My impression after reading this book was that SG felt justified in his initial reaction that visiting writers’ homes was a pointless exercise and that the house/writer that got it most ‘right’ was Sir Walter Scott who built the house and decorated it intentionally in order to promote himself and his novels. His description of the visit to Abbotsford (and that of A. N. Wilson in my copy of Writers and their Homes) has encouraged me add it to my ‘list’.

“Abbotsford!” so writes A. N. Wilson “There is perhaps no writer’s house more expressive of its occupant’s literary personality. Indeed, one could say that Abbotsford was an extension of Scott’s oeuvre –an architectural Waverley novel, or a poem in stone of Border life and history.”

I love to visit authors’ homes but I never before thought of myself as a pilgrim. I suppose I like to visit houses full stop and the added attraction of it being an author’s home is that I can experience the atmosphere and see the surroundings that may (or may not) have influenced his or her work.

I have several books to help me in my choice of ‘pilgrimage’ to writers’ houses!

I would make quite a different choice for my own tour: Lamb House in Rye (Henry James); The Boat House at Laugharne (Dylan Thomas); Monk’s House at Rodmell in East Sussex; Kipling’s Bateman’s also in East Sussex; Thomas Hardy’s Higher Bockhampton and Max Gate, Dorchester.

Here are five that I have visited in the last few years :

Shandy Hall, Coxwold, North Yorkshire (Tristram Shandy)

Keats House, Hampstead, London (John Keats)

Greenway, River Dart, Devon (Agatha Christie)

Newstead Abbey, Nottinghamshire (Lord Byron)

Johnson’s House, City of London (Dr Samuel Johnson)

A River Runs Through It


We have a print hanging on our sitting room wall called River Dart by Terence Millington.

The River Dart at Holne

Devon is one of our favourite holiday destinations and this week we’re staying near the lovely Stannary town of Ashburton. Our cottage is on an estate that borders the beautiful River Dart. There’s a path from our cottage that takes you right down to the swift-flowing river which borders the Holne Chase estate.

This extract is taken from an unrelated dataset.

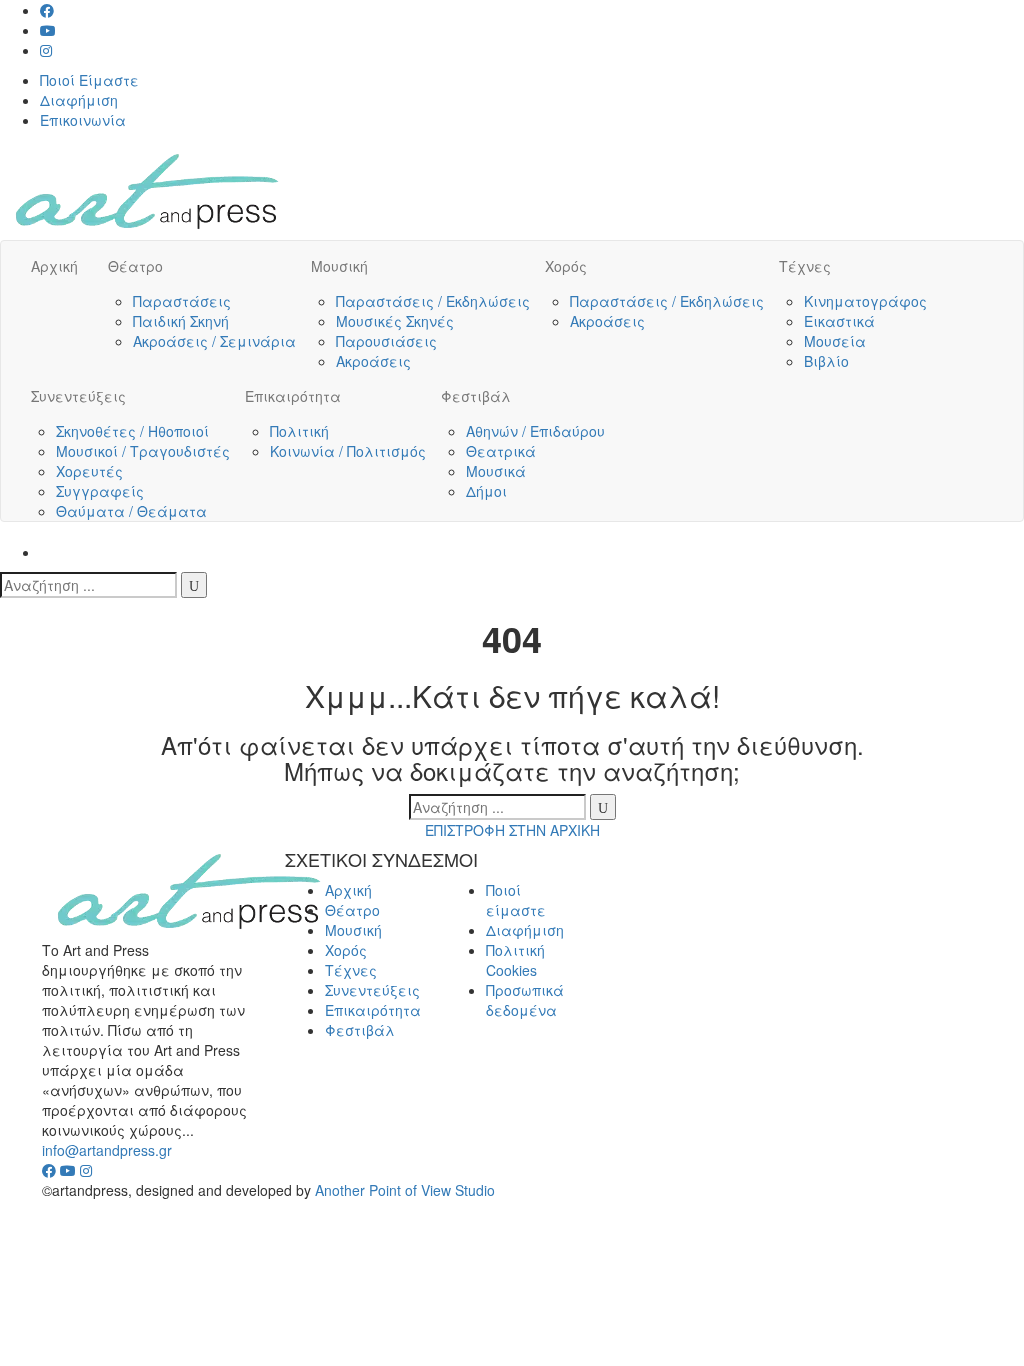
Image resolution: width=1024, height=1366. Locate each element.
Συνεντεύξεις (78, 396)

The River Dart near New Bridge

This 42 mile long river rises as 2 branches – East and West Dart – in the Okehampton area of Dartmoor.  The two branches join on Dartmoor at Dartmeet and from then on the single river slips past our cottage ‘home’, flows swiftly down under Holne Bridge and then runs parallel with the road and the railway line towards Totnes, from where for the final 8 miles the river is navigable.

At Steamer Quay, Totnes

It was  at Totnes, on a beautiful November morning, that I boarded the Dart Venturer for a gentle cruise down the river to Dartmouth.

Sharpham Vineyard

Not far from Totnes is the Sharpham Estate, an award-winning vineyard that hugs the right-hand bank of the river for about two and a half miles.

We passed three villages: Duncannon, Stoke Gabriel and Dittisham, Agatha Christie’s former home Greenway (above) and Sir Walter Raleigh’s boat-house. As the boat glided through the still waters it was fascinating to look out for wildlife along the banks – we even spotted a seal bobbing in the water. Bird life included egrets, herons, swans, a cormorant, a buzzard and masses of Canada geese.

As we neared Dartmouth (and its opposite neighbour, Kingswear) the river broadens and we watched naval cadets (above) from the nearby Britannia Royal Naval College for Officer Training (below),

and saw empty and forlorn looking boat building yards that had supplied the nation with over 400 craft during the Second World War. Have a hanky ready if you want to watch the following video about the demise of Philip’s.

At Dartmouth we disembarked from the cruise an hour and a quarter later at the only railway station in Britain that has never been served by a railway line. It was built in anticipation of the railway reaching the town but local efforts to prevent it crossing the Dart were successful and in the end the line had to terminate at Kingswear.